Royal Albert Hall
Did you know?
There are 13,000 “A”s for Albert around Hall
The Hall is home to the world’s largest single woven carpet design, made of 326,666 sheep fleeces and 49 million tufts getting it into the Guinness World Records
The world’s biggest Christmas pudding was made at the Hall and weighed ten tonnes
The first ever body-building contest and Sumo wrestling tournament outside Japan took place in the main auditorium
The Elgar Room used to be home to the Central School of Speech & Drama, giving a stage to names including Sir Lawrence Olivier and Dame Judy Dench
5,500 bottles of champagne and 1,800 bottles of gin are drunk at the Hall every year
Afternoon Tea was introduced to Britain by Queen Victoria. The first tea party was held at the Hall in 1912. The tradition continues today in the Hall’s Verdi Restaurant
The Royal Albert Hall Grand Tour is fully accessible.
Some time slots and/or dates are unavailable due to events taking place in the auditorium.
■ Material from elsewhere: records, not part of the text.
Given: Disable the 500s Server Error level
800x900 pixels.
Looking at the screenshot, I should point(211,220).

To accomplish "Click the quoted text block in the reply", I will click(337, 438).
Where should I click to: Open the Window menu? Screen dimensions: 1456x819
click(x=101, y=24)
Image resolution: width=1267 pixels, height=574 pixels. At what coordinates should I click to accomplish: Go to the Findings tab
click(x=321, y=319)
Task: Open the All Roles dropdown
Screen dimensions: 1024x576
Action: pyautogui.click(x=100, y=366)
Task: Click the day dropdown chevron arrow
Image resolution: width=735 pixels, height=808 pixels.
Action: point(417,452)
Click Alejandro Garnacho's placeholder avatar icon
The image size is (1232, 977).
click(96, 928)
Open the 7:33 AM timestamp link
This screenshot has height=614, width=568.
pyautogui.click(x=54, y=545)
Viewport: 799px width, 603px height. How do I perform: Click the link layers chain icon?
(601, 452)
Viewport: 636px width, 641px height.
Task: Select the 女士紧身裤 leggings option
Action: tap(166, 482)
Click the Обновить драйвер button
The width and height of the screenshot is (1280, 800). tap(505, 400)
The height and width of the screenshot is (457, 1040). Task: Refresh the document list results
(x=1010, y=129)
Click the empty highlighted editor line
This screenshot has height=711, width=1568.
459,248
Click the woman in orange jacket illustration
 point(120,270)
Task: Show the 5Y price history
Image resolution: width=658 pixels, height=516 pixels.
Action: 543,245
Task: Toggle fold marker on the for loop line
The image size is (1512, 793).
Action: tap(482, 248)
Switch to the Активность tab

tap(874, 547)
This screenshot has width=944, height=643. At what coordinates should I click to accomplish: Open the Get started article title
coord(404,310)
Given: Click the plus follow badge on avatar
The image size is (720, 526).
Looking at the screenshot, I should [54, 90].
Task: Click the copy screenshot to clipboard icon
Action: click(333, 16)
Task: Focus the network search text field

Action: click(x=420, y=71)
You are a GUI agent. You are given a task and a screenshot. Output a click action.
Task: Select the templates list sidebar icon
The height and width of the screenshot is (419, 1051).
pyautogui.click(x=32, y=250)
The Royal Albert Hall was built to fulfil the vision of Prince Albert (Queen Victoria’s consort) of a ‘Central Hall’ that would be used to promote understanding and appreciation of the Arts and Sciences and would stand at the heart of the South Kensington estate, surrounded by museums and places of learning.
The Hall is a Grade I Listed building; and has been in continuous use since it was opened in March 1871. It was always conceived as a multipurpose building to host not only concerts of music but exhibitions, public meetings, scientific conversations and award ceremonies. It is a registered charity held in trust for the nation and is financially self sufficient, receiving no funding from central or local government.
Shakespeare’s Globe Exhibition & Globe Theatre Tour
Shakespeare’s Globe Exhibition is the world’s largest exhibition devoted to Shakespeare and the London in which he lived and worked. Housed beneath the reconstructed Globe Theatre on London’s Bankside, the exhibition explores the remarkable story of the Globe, and brings Shakespeare’s world to life using a range of interactive displays and live demonstrations.
Visitors to the exhibition can discover how shows were produced in the theatres of Shakespeare’s time, from writing and rehearsals to music, dance and performance. There are opportunities to learn about the traditional crafts and techniques used during the process of rebuilding the Globe; to find out how special effects were produced in Shakespeare’s time, to listen to recordings from some of the most memorable Shakespearean performances ever, or join the cast and add your own voice to a scene recorded by Globe actors; to create your own Shakespearean phrases in the word jungle; to watch a sword-fighting display and browse the costume collection, where you can learn about the extraordinary methods used in creating clothes 400 years ago.
Information sheets are available in English, large print, German, French, Dutch, Spanish, Portuguese, Italian, Russian, Polish, Romanian, Chinese and Japanese.